日本では、「はしかが根絶された」ということを、初めて知った。
私が子どもの頃は、はしかと水ぼうそうは「全員かかる病気」だった。
兄弟で、どちらかがはしかや水ぼうそうにかかると、「いっぺんにかかった方がいい」と言われ、特別隔離などせず、我が家の子供、全員かかってますみたいな状態が、特別なことでも何でもなかった。
私は、中学生のとき、水ぼうそうにかかった。
夜、洗面所でおでこがやたらと赤いことに気づき、翌日、近所の医者で診てもらったら、なんと水ぼうそう。
それを聞いた母は「そんなはずはない。幼いころにかかったことがある」と先生にくってかかっていた。

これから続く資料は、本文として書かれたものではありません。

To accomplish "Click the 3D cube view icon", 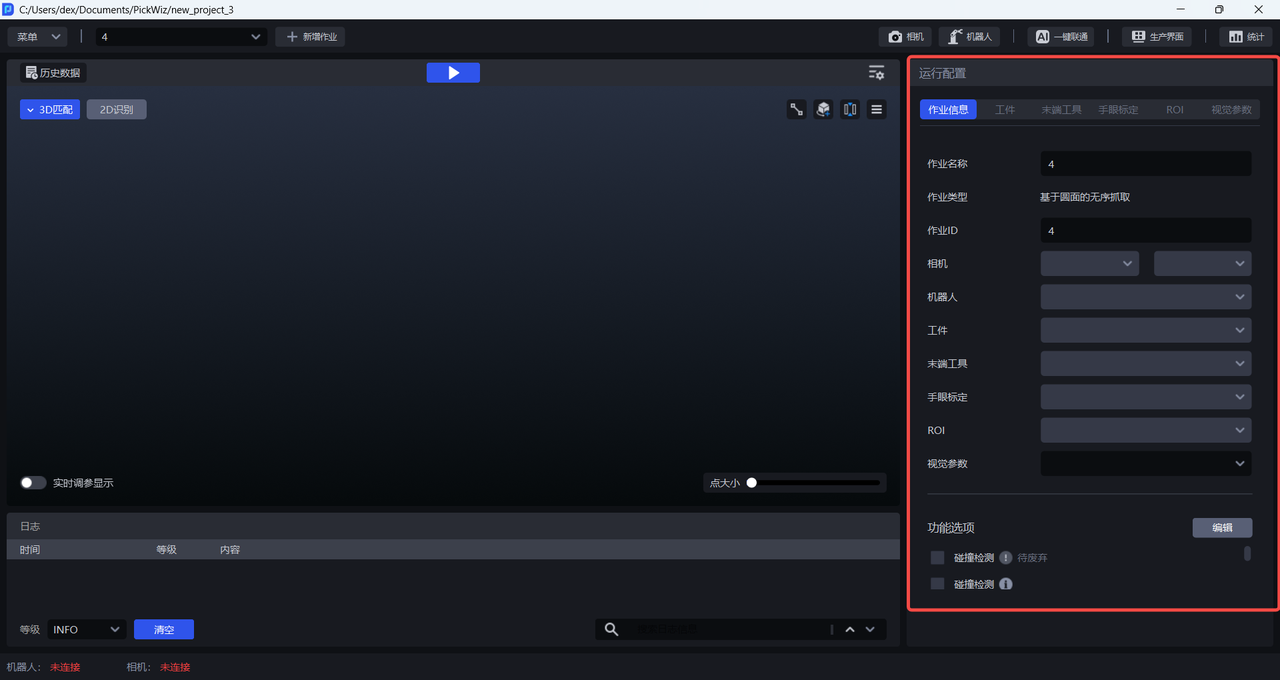I will 823,110.
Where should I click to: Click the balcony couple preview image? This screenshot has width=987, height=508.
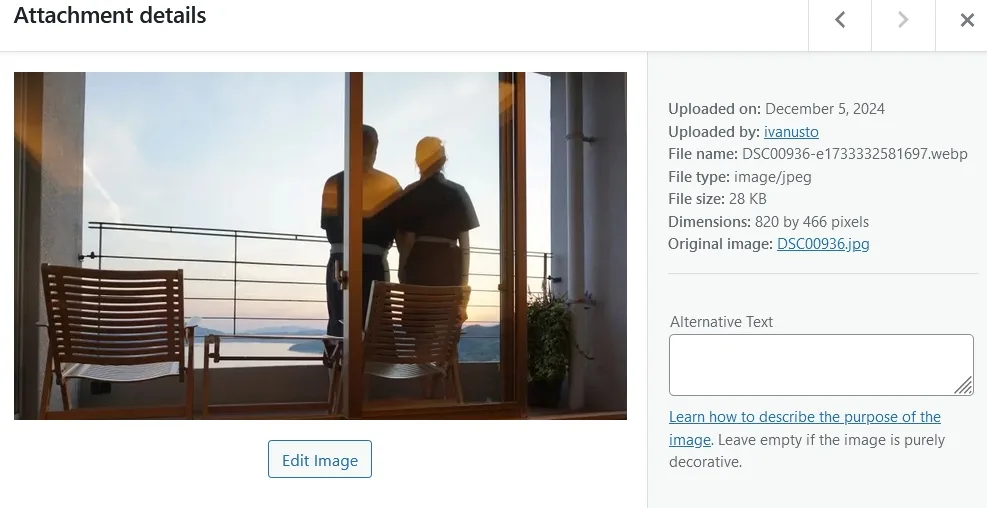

いずれにしても、はしかも水ぼうそうも全員かかるんだから、子どもの頃にかかっておけ、だったし、幼いころにかかった方が軽くすむ、だった。
思えば、ずいぶん乱暴な話だ。
運転中、聞いていたラジオで、武田鉄矢さんが、子どもの頃に利用していた食堂の話を始めた。
この食堂、激安なのだが、ここで食事をすると必ずお腹をこわす。
それくらい、不潔な店。でも、いつも混んでいたのだそうだ。
当時は、みんなお金がなくて、少々の腹痛より満腹を先にせざるを得なかったのかもしれない。
このあたりのこと、武田さんは、「野生」という言い方をした。
今よりうんと、人は「野生」だった。
これ、分かる気がする。
はしかや水ぼうそうにかかるのも、お腹が痛くなる食堂も、決してよくはない。だが、だからといってそれらを避け通すのが、果たしていいことだろうか。
いろんな意味で「野生」でなければ、そして「耐性」を身につけなければ、結果的には生きられない方向に向かうのではないかと思う。
現に私自身、心身共々、苦しいことから逃げ続け、苦痛に全然耐えられないほど弱体化している。